**Task to complete**
Rewrite the following lines, replacing "computer-use agent" with "screen-control agent" wherever it appears and leaving everything else unchanged.

==== Materials provided

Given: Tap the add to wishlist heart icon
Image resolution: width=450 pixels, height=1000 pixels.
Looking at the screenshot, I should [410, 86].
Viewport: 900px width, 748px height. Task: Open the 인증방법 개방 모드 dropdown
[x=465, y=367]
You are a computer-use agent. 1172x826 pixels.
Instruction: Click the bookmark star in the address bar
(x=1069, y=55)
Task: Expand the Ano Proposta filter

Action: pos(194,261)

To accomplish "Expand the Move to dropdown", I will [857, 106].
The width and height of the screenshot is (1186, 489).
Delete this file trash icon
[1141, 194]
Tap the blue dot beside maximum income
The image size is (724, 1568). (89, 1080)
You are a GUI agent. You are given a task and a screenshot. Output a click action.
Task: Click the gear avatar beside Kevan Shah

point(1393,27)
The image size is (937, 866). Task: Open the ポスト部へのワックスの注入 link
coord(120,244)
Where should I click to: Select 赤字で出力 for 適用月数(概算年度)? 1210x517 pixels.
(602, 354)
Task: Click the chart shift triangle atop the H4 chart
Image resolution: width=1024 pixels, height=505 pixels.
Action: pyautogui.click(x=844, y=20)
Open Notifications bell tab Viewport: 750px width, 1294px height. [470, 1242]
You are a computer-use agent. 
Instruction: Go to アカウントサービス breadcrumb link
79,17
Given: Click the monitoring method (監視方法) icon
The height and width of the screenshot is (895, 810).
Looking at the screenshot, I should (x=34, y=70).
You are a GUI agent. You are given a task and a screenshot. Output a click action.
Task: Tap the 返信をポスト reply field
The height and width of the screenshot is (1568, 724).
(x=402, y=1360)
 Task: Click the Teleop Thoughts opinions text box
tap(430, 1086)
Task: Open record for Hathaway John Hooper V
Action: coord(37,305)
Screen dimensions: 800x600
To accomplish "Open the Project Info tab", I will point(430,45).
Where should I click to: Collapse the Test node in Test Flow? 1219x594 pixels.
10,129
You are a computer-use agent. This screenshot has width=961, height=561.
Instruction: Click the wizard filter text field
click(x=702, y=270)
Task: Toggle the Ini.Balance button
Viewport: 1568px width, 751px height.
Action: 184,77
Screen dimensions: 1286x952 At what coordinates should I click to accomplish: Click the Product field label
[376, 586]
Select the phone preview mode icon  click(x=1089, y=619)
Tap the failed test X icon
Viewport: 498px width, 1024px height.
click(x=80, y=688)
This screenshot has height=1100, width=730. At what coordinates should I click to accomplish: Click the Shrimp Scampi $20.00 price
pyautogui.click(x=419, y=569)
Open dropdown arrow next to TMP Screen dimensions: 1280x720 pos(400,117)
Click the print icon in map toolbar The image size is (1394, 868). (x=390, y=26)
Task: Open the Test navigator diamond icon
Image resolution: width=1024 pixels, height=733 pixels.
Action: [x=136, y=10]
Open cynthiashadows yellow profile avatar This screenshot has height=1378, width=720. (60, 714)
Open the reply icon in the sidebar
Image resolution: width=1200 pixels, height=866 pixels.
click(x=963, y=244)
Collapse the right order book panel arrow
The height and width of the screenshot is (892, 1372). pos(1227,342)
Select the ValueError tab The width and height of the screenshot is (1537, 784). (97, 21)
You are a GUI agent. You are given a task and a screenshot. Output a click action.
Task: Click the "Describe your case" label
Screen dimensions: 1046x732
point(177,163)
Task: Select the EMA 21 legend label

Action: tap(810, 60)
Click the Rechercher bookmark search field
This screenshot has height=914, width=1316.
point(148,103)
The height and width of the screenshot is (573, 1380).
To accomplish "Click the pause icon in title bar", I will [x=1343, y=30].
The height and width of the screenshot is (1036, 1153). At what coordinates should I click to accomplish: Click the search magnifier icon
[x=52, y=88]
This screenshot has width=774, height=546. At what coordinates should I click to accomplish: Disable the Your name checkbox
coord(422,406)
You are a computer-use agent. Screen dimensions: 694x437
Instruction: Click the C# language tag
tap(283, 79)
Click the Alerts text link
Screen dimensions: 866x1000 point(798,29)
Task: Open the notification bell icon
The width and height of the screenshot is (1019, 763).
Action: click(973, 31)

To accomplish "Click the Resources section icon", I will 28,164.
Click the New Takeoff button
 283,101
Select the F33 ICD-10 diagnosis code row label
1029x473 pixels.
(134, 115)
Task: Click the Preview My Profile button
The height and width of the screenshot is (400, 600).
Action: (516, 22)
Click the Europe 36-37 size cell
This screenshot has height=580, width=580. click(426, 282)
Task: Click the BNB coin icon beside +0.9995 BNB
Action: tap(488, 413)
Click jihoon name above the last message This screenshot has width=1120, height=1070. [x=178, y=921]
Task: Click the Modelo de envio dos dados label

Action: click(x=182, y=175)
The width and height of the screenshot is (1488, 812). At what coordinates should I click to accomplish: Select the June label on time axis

========

**Solution to the problem**
Given: Tap the add to wishlist heart icon
Image resolution: width=450 pixels, height=1000 pixels.
Looking at the screenshot, I should [410, 86].
Viewport: 900px width, 748px height. Task: Open the 인증방법 개방 모드 dropdown
[x=465, y=367]
You are a screen-control agent. 1172x826 pixels.
Instruction: Click the bookmark star in the address bar
(x=1069, y=55)
Task: Expand the Ano Proposta filter

Action: pos(194,261)

To accomplish "Expand the Move to dropdown", I will [857, 106].
The width and height of the screenshot is (1186, 489).
Delete this file trash icon
[1141, 194]
Tap the blue dot beside maximum income
The image size is (724, 1568). (89, 1080)
You are a GUI agent. You are given a task and a screenshot. Output a click action.
Task: Click the gear avatar beside Kevan Shah

point(1393,27)
The image size is (937, 866). Task: Open the ポスト部へのワックスの注入 link
coord(120,244)
Where should I click to: Select 赤字で出力 for 適用月数(概算年度)? 1210x517 pixels.
(602, 354)
Task: Click the chart shift triangle atop the H4 chart
Image resolution: width=1024 pixels, height=505 pixels.
Action: pyautogui.click(x=844, y=20)
Open Notifications bell tab Viewport: 750px width, 1294px height. [470, 1242]
You are a screen-control agent. 
Instruction: Go to アカウントサービス breadcrumb link
79,17
Given: Click the monitoring method (監視方法) icon
The height and width of the screenshot is (895, 810).
Looking at the screenshot, I should (x=34, y=70).
You are a GUI agent. You are given a task and a screenshot. Output a click action.
Task: Tap the 返信をポスト reply field
The height and width of the screenshot is (1568, 724).
(x=402, y=1360)
 Task: Click the Teleop Thoughts opinions text box
tap(430, 1086)
Task: Open record for Hathaway John Hooper V
Action: coord(37,305)
Screen dimensions: 800x600
To accomplish "Open the Project Info tab", I will point(430,45).
Where should I click to: Collapse the Test node in Test Flow? 1219x594 pixels.
10,129
You are a screen-control agent. This screenshot has width=961, height=561.
Instruction: Click the wizard filter text field
click(x=702, y=270)
Task: Toggle the Ini.Balance button
Viewport: 1568px width, 751px height.
Action: 184,77
Screen dimensions: 1286x952 At what coordinates should I click to accomplish: Click the Product field label
[376, 586]
Select the phone preview mode icon  click(x=1089, y=619)
Tap the failed test X icon
Viewport: 498px width, 1024px height.
click(x=80, y=688)
This screenshot has height=1100, width=730. At what coordinates should I click to accomplish: Click the Shrimp Scampi $20.00 price
pyautogui.click(x=419, y=569)
Open dropdown arrow next to TMP Screen dimensions: 1280x720 pos(400,117)
Click the print icon in map toolbar The image size is (1394, 868). (x=390, y=26)
Task: Open the Test navigator diamond icon
Image resolution: width=1024 pixels, height=733 pixels.
Action: [x=136, y=10]
Open cynthiashadows yellow profile avatar This screenshot has height=1378, width=720. (60, 714)
Open the reply icon in the sidebar
Image resolution: width=1200 pixels, height=866 pixels.
click(x=963, y=244)
Collapse the right order book panel arrow
The height and width of the screenshot is (892, 1372). pos(1227,342)
Select the ValueError tab The width and height of the screenshot is (1537, 784). (97, 21)
You are a GUI agent. You are given a task and a screenshot. Output a click action.
Task: Click the "Describe your case" label
Screen dimensions: 1046x732
point(177,163)
Task: Select the EMA 21 legend label

Action: tap(810, 60)
Click the Rechercher bookmark search field
This screenshot has height=914, width=1316.
point(148,103)
The height and width of the screenshot is (573, 1380).
To accomplish "Click the pause icon in title bar", I will [x=1343, y=30].
The height and width of the screenshot is (1036, 1153). At what coordinates should I click to accomplish: Click the search magnifier icon
[x=52, y=88]
This screenshot has width=774, height=546. At what coordinates should I click to accomplish: Disable the Your name checkbox
coord(422,406)
You are a screen-control agent. Screen dimensions: 694x437
Instruction: Click the C# language tag
tap(283, 79)
Click the Alerts text link
Screen dimensions: 866x1000 point(798,29)
Task: Open the notification bell icon
The width and height of the screenshot is (1019, 763).
Action: click(973, 31)

To accomplish "Click the Resources section icon", I will 28,164.
Click the New Takeoff button
 283,101
Select the F33 ICD-10 diagnosis code row label
1029x473 pixels.
(134, 115)
Task: Click the Preview My Profile button
The height and width of the screenshot is (400, 600).
Action: (516, 22)
Click the Europe 36-37 size cell
This screenshot has height=580, width=580. click(426, 282)
Task: Click the BNB coin icon beside +0.9995 BNB
Action: tap(488, 413)
Click jihoon name above the last message This screenshot has width=1120, height=1070. [x=178, y=921]
Task: Click the Modelo de envio dos dados label

Action: click(x=182, y=175)
The width and height of the screenshot is (1488, 812). At what coordinates should I click to accomplish: Select the June label on time axis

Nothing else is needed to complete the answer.